While I find no need for positive punishment in my training bag, I’m willing to accept that many people do. That’s fine. However, I disagree about using corrections with a reactive dog. In fact, I think that is one instance when you should never ever use corrections. (Keeping in mind that, when I say “reactive,” I am specifically talking about dogs who bark/lunge/etc. out of FEAR not out of party-starting.)
You have to keep in mind that reactive behaviors are not thinking behaviors. Behaviors like “sit” and “down” originate in the front part of the brain. The mammalian brain. The thinking brain. Reactive behaviors like running away from a scary thing come from the hind brain. The lizard brain. The reactive brain. A dog who is reacting is NOT thinking. It’s pure instinct. They are in survival mode. This also means that, even though you say “sit” and they know what “sit” means, they are incapable of responding to your cues at this time. At the very least, a correction is not going to do anything. You cannot train when the dog is not in a thinking mode. At the very worst, you’re going to pair another negative event with an event that is already negative. You could accidentally associate corrections with the presence of the scary trigger making it even more negative for your dog. Just because your dog isn’t thinking doesn’t mean he isn’t learning.
It’s also vital that you separate a “bad” behavior and the reward for a good behavior with time and distance. Otherwise, you are essentially rewarding the bad behavior as well. I’ll use the example trainer Tracy Sklenar mentioned at the seminar I attended this weekend. If your dog runs off to eat horse poop and you call them back to you and reward them for returning, you’ve effectively rewarded them for “going off, eating horse poop, and coming back when you call.” You haven’t simply rewarded the recall but the entire sequence! So if you correct a bad behavior (no matter how you choose to do it) and then cue another behavior and reward that, you’re keeping the behavior chain alive. React, correct, sit, treat. The “react” will still be there because you haven’t broken the chain. If your dog reacts, you step backwards 10 steps, cue an alternative behavior, and reward compliance; you can break the chain.
You need to work a reactive dog below threshold. At that fine line between a full blown reaction and “I am stressed but still okay.” You cannot train a new behavior if they are not in thinking mode (aka reacting). If they react, get outta there. Plain and simple. You messed up and got too close. Reset and try again. It’s a delicate balancing act but it does pay off.
There is NO EASY FIX. You can use corrections and eliminate the outward signs of the reactions but you will not create a more confident dog. Addressing the barking/lunging/spinning/snapping will not change the way your dog feels about the things that bother him. He might learn not to do those behaviors, but he still feels incredibly uncomfortable. And, if he doesn’t show outward signs of his discomfort, you could put him in a situation where he feels in over his head and, instead of barking, he reaches out and just nails someone instead “without warning” because you took all of his warning signals away.
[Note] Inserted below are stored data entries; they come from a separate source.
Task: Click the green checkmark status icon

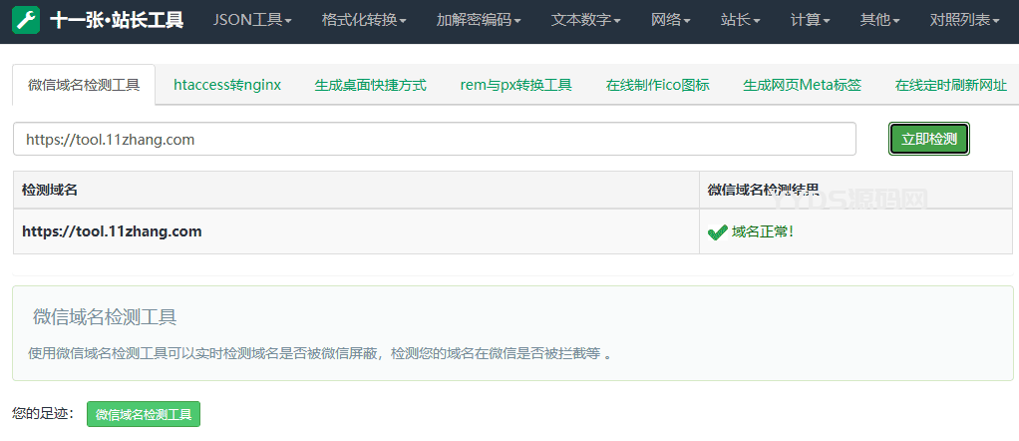Action: pyautogui.click(x=717, y=232)
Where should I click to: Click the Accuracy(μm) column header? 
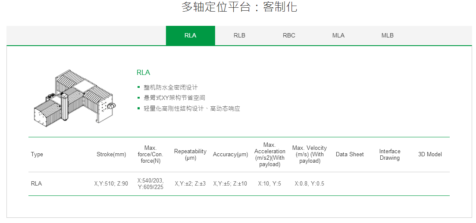tap(230, 155)
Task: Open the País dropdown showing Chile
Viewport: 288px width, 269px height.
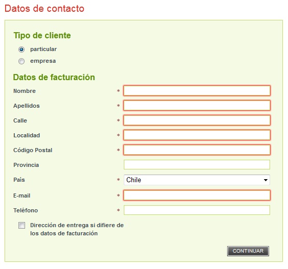Action: pos(197,180)
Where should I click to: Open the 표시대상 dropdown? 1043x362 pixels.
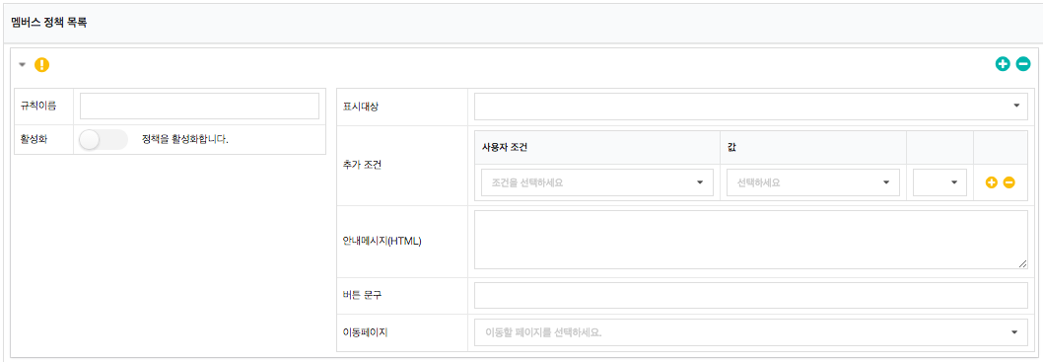point(751,107)
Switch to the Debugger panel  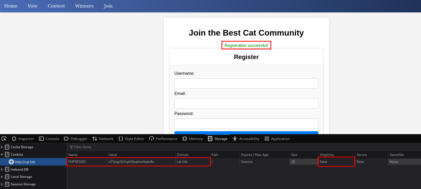[x=76, y=139]
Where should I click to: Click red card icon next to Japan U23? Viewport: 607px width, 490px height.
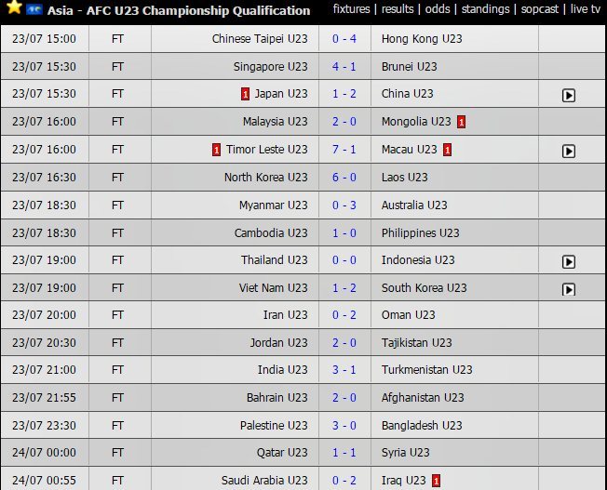point(245,94)
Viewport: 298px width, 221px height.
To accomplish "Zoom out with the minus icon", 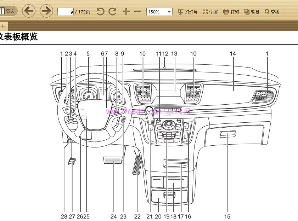I will [x=138, y=12].
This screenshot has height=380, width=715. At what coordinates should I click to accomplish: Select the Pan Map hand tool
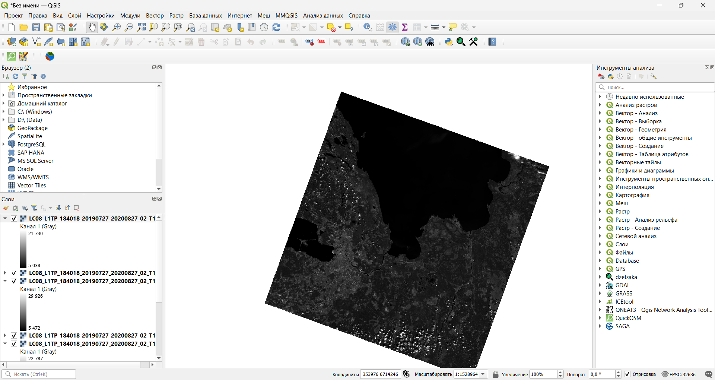click(92, 27)
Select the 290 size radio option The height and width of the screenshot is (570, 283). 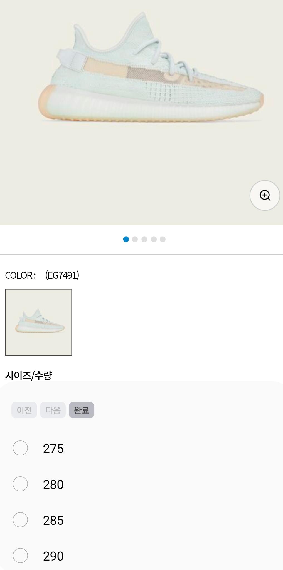pos(20,556)
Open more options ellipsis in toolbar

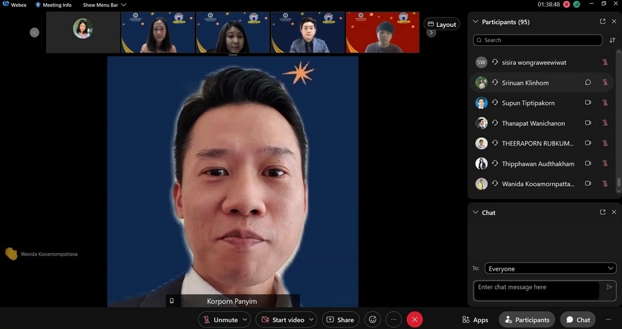tap(394, 319)
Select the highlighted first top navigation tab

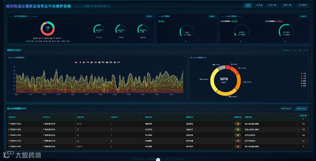pyautogui.click(x=248, y=5)
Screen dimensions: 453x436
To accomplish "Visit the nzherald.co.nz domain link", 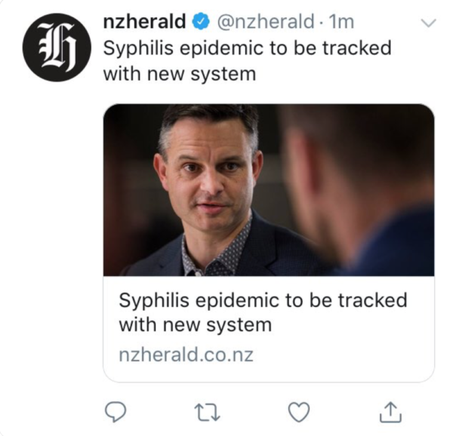I will coord(185,355).
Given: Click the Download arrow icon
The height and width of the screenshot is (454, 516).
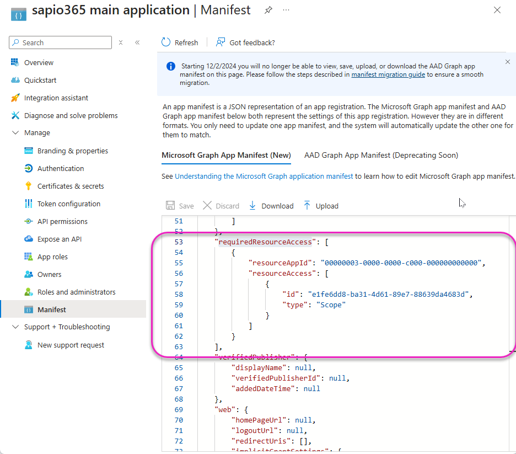Looking at the screenshot, I should pyautogui.click(x=252, y=206).
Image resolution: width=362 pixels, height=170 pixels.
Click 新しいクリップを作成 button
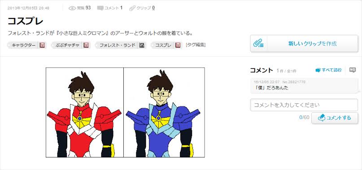(x=304, y=43)
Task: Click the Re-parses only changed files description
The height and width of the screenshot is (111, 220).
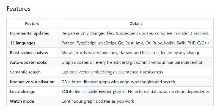Action: (135, 33)
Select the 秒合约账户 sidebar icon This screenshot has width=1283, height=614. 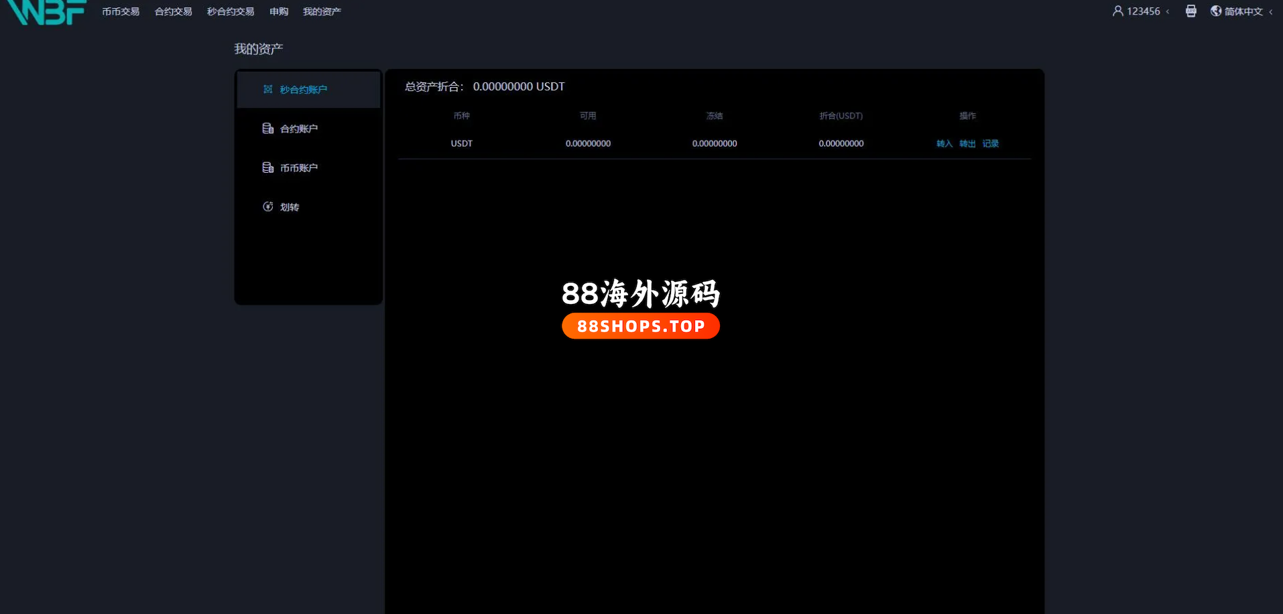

Working with a reactive dog is HARD. It’s hard on the dog and it’s hard on the handler. I cannot tell you how many nights I cried and how frustrated I was working with Risa at the start. How much I sometimes hated being with her and that I didn’t think she liked me at all. We had no bond together. I was completely lost. . .and even later when I did know what I wanted to do, it was hard. I spent about 4 years carefully managing situations to set her up for success. It’s only in the last year or so that I’ve been able to relax more knowing Risa has the ability to cope in stressful situations. I still have to be on my toes but it’s so much easier now!